I want to kish your cheek
My cheeks are in Michigan
Oh my lips are kind of stretchy
I have a hot bod, but my face sucks, what can i do?
We should be flying into LAX instead so when we land I can turn to the right and see the Hollywood sign
You can't even see the fuckin Hollywood sign from LAX. guess she never got the memo
We're listening to the crystal method and doing bong hits for jesus
How are you texting me from 1998?
I forgot my id and a man called soup is buying me vodka.
The best part of tonight is drunk commenting on my moms pic about how birds just want to give you diseases and pluck out your eyes
I walked outside an you were laying down talking to a star about your life. That's when I took the bottle of jack away...
i'm about to be the still-drunkest person on the ellipticals
It's like... Even my horoscope knows I had an awkward threesome last night.
He's drinking on a hospital bracelet, the fuck's your excuse?

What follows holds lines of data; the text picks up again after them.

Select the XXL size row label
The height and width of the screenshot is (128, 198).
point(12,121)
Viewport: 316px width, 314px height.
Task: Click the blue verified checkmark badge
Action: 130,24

When she says 'Polish hangover cure' she just means more vodka. Don't do it.
I got to walk around for eight hours wearing power armor and acting camp. No way I wouldn't love it.
Well if I can't snuggle you, I might as well snuggle a stranger's cat.
I dropped a piece of Mac and cheese in the shower and I almost still ate it. Stoned, but not stoned enough to degrade myself.
Shes yelled my World of Warcraft name when we were having sex, I think marriage is next.